_Try it_
The answer should consist of each line below that contains the word "agent".

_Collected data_
⁂

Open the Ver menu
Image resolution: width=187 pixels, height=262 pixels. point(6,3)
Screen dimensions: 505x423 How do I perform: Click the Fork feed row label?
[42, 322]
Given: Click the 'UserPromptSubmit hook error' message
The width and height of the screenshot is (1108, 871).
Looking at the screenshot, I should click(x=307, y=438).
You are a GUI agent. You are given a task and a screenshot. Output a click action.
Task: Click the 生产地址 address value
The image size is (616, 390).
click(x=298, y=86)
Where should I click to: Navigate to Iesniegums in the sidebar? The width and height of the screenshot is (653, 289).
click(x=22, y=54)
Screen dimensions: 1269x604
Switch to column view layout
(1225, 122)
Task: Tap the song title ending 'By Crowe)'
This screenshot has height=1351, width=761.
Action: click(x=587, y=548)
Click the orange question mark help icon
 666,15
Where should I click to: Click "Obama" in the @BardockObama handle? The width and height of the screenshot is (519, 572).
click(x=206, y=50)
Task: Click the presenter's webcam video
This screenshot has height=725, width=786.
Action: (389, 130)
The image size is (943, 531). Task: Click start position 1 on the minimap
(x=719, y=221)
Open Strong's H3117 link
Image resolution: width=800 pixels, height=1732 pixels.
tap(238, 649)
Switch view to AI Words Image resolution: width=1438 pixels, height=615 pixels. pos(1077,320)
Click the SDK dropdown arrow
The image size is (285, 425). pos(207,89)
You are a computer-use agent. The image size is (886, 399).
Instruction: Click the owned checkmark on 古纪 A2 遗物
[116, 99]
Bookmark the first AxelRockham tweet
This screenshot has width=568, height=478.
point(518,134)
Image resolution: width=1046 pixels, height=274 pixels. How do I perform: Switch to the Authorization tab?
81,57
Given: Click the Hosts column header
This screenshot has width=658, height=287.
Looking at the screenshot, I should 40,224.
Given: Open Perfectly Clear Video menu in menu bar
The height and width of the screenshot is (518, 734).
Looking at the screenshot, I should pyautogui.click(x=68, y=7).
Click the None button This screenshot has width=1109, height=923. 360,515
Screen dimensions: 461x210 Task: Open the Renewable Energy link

⁂

_Answer section_
You are a GUI agent. You are given a task and a screenshot. Output a click action.
You are a computer-use agent. The image size is (886, 399).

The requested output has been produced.